■ Task directions:
Report the number of lines in the records below that contain the word "computer", and nothing more.

Excerpts from a dataset:
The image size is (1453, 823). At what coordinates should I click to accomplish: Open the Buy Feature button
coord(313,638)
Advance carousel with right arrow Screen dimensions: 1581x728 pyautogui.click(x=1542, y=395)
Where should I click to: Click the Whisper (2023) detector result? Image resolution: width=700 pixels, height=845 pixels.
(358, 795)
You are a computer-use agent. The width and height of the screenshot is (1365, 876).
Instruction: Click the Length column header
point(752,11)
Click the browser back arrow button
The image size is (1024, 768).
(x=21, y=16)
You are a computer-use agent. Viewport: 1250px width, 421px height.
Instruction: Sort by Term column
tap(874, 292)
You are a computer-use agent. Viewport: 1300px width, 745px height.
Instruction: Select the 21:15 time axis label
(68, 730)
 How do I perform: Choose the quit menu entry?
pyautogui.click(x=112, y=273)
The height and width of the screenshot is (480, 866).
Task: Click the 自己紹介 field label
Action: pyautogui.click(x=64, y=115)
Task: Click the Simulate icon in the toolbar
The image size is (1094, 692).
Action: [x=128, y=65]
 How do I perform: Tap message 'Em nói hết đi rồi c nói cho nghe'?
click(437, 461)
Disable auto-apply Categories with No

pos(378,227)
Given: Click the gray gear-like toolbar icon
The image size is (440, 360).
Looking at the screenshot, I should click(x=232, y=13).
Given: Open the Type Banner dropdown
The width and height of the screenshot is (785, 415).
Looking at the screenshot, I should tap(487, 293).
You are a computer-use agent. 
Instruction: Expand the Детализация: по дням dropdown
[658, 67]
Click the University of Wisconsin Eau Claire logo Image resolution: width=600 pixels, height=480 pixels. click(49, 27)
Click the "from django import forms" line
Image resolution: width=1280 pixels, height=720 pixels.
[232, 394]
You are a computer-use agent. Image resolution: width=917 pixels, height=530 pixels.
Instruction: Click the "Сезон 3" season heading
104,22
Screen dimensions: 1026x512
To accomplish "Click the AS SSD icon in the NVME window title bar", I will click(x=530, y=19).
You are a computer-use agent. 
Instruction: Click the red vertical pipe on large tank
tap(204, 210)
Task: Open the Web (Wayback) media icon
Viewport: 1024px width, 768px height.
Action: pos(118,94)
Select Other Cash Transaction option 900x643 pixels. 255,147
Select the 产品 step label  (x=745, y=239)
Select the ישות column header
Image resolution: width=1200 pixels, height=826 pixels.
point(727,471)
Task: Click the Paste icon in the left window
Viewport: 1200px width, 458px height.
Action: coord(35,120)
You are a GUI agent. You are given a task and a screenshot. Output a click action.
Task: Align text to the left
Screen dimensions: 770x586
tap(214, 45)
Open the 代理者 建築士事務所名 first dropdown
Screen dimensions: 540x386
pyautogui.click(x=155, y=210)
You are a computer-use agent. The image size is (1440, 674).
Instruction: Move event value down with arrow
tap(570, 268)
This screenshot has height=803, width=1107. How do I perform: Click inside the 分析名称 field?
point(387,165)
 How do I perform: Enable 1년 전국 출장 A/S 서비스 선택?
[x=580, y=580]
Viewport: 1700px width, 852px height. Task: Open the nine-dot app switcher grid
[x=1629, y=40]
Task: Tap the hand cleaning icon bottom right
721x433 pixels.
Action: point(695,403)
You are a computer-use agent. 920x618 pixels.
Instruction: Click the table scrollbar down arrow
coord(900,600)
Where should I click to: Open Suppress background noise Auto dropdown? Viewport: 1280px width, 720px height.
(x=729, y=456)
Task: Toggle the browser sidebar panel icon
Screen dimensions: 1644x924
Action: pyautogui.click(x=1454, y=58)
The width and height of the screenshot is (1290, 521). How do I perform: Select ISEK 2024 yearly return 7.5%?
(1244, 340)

■ Your solution:
8